Imbolc Ideas Having To Do With Fire by Starhawk, Anne Hill, and Diane Baker
Whether we circle around a hearth, outdoor bonfire, or kindle a blaze in a cast-iron cauldron, in the season of Brigit we welcome the return of light. Here are some suggestions for a safe and cheerful blaze.
Cauldron Fire – Any cast-iron pot can be made into a cauldron with a fire of Epsom salts and rubbing alcohol. This is a very safe blaze. [Anja’s note: …as long as it’s *tiny*! We had one of these in a standard 8” cauldron that sent flames 5 feet into the air!]
You will need:
a cast-iron pot of any size [I’d say 3” or smaller, actually]
a lid that fits snugly, for putting out the fire (or something heavy and heatproof that lies across the top of the cauldron)
bricks, hotplate or other heat-resistant material to set the cauldron on.
To keep the blaze going for 45 minutes in a five quart cauldron, you need 1/2 gallon of Epsom salts and approximately 4 to 6 pints of rubbing alcohol [they’re NUTS!…..this is WAY too much!!!!!]
- Once the cauldron is secured on a heat-proof surface, pour the Epsom salts in until the bottom is covered, approximately 1 inch deep.
- Pour rubbing alcohol over the salts until the alcohol is about an inch higher than the salts.
- Hold a lighted match just above the alcohol.

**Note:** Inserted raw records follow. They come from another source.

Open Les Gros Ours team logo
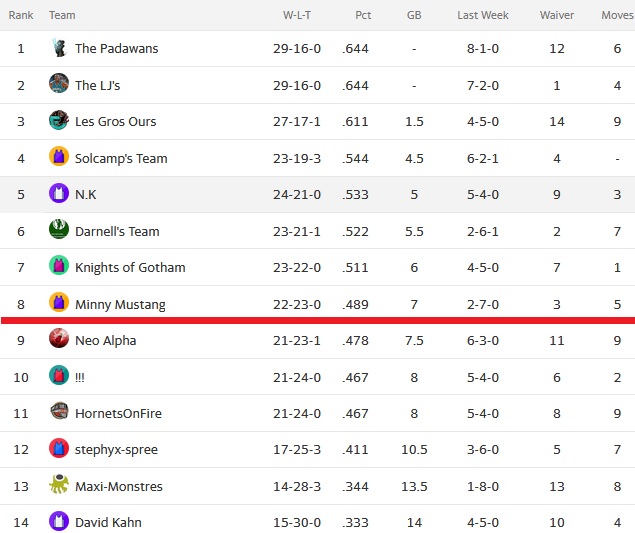 [59, 120]
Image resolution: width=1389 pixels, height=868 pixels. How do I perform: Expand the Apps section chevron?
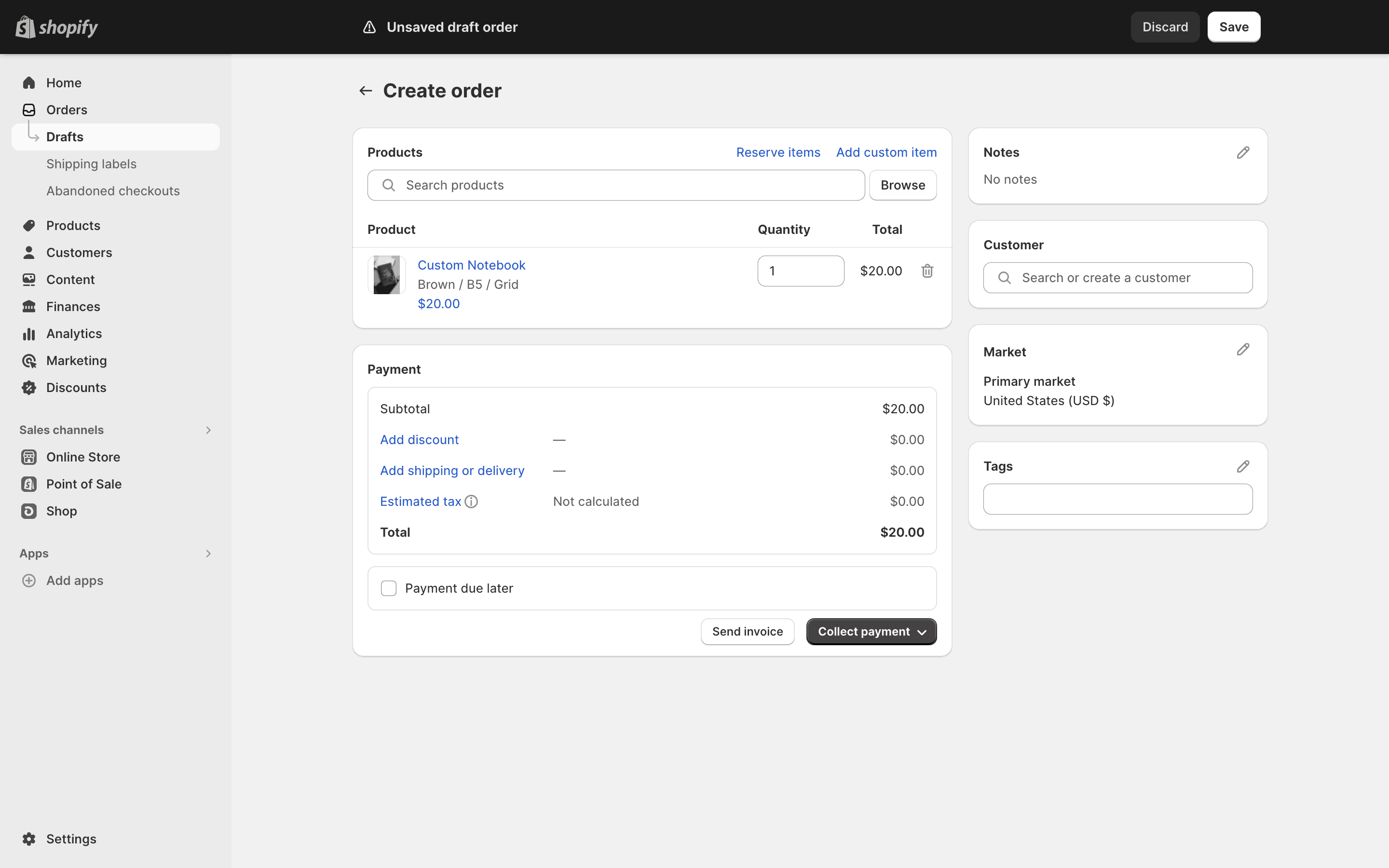208,554
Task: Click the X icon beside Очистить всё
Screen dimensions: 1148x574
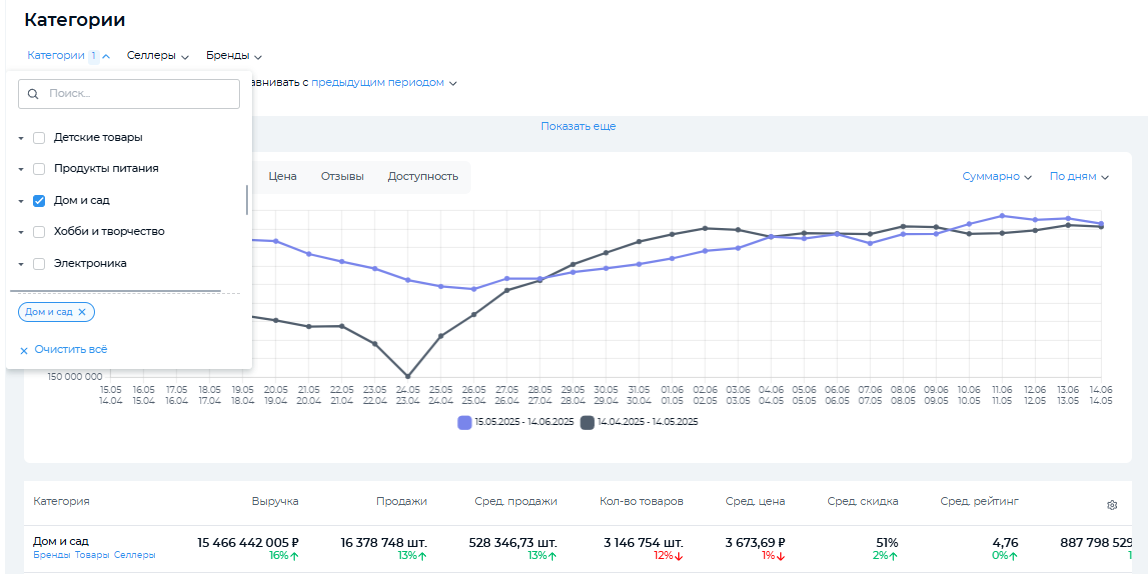Action: coord(24,351)
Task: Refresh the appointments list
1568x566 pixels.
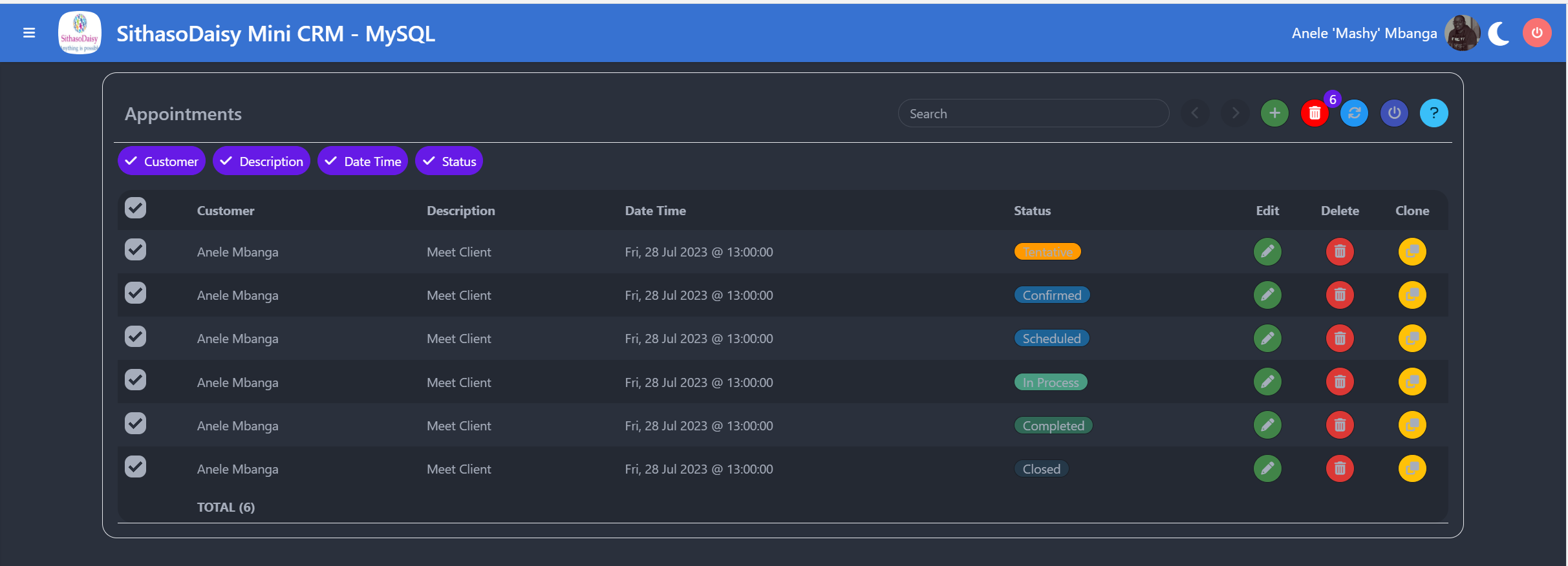Action: pyautogui.click(x=1355, y=114)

- The liquid will light and produce a strong orange flame. The flame burns cool, unlike a wood fire, and it is difficult to burn things in.

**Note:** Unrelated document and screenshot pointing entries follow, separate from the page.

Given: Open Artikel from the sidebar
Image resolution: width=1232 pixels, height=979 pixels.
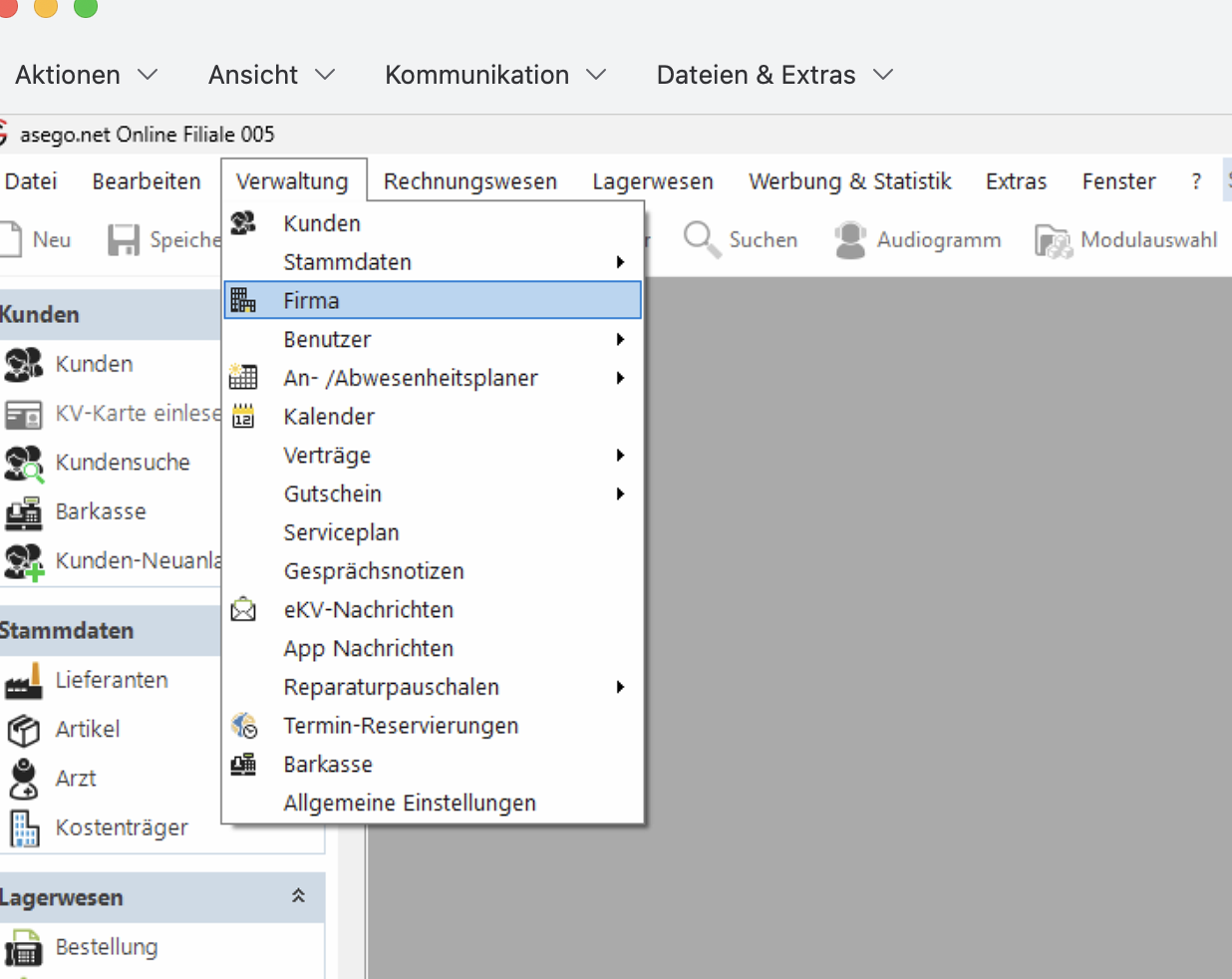Looking at the screenshot, I should pyautogui.click(x=88, y=729).
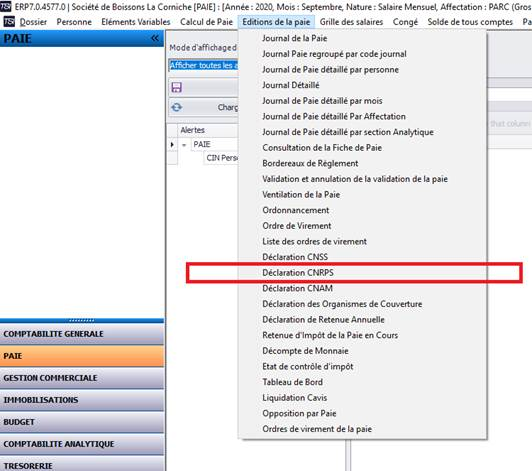The image size is (532, 471).
Task: Click the purple save diskette icon
Action: click(x=176, y=87)
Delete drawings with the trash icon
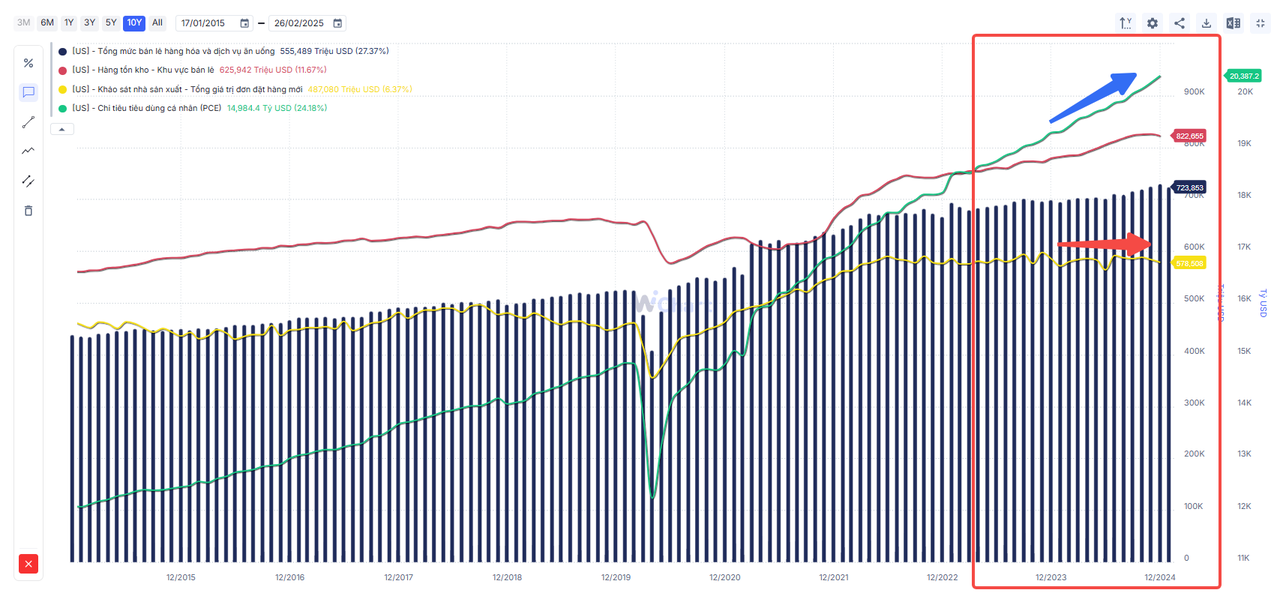The height and width of the screenshot is (602, 1280). coord(28,210)
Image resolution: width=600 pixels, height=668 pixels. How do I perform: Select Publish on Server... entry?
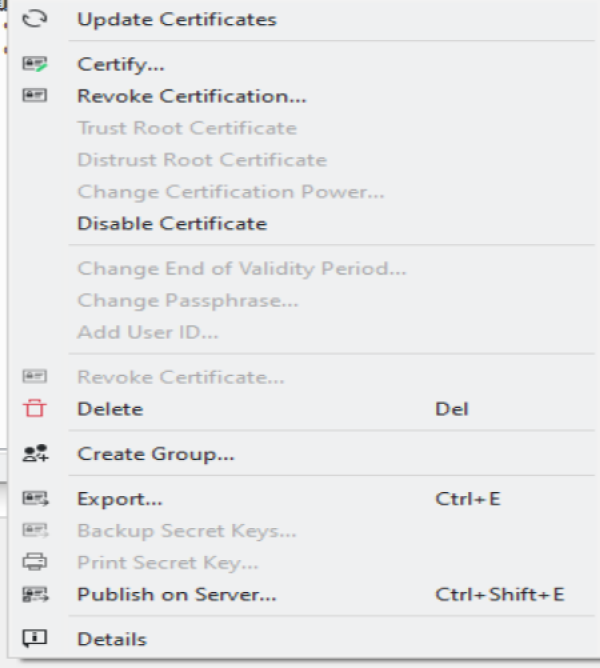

- When the flame gets low, cover to snuff out completely.
- Add more rubbing alcohol to the cauldron and relight carefully. The warmer the rubbing alcohol, the more quickly it ignites.
- This fire recipe leaves a significant amount of sediment in the bottom of the cauldron. For this reason, it is best to dedicate a pot strictly for cauldron use.

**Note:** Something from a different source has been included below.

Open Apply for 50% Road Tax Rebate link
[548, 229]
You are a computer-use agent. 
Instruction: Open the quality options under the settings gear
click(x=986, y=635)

Egg Carton Fire Starters – Reuse all those old candle ends in this practical, convenient fire project suitable for outdoor fires, only. (Don’t burn wax in an indoor fireplace, it can cause chimney fires!)
You will need:
paraffin wax or beeswax (old candle stubs work great for this)
the bottom halves of cardboard egg cartons
sawdust, pine needles, scraps of cotton material, dry pinecones, or
- Stuff each cardboard egg holder with sawdust or other flammable material.
- Melt the wax in double boiler, over low to medium heat.
- When the wax is melted, carefully pour the wax into each depression in the egg cartons. Make sure the wax does not overflow.
- Stir gently with a bamboo skewer or other small stick to make sure that the wax reaches through the other combustibles.
- Let cool.
- After the wax has cooled down, use scissors to cut the fire starters apart from each other, leaving the hardened wax inside its cardboard shell.
- To use, set one or two fire starters in your fireplace, surround with kindling and larger wood, and light. The fire starters will keep burning long enough to light even the most stubborn logs.
Tips – You can used powdered resins along with the other combustibles to give a lovely scent to the flames or line each cup with plucked off “petals” from cones. A wick can be inserted so that the fire can be started with a lighter. Make a bed of crumpled paper to set this on and continue as above.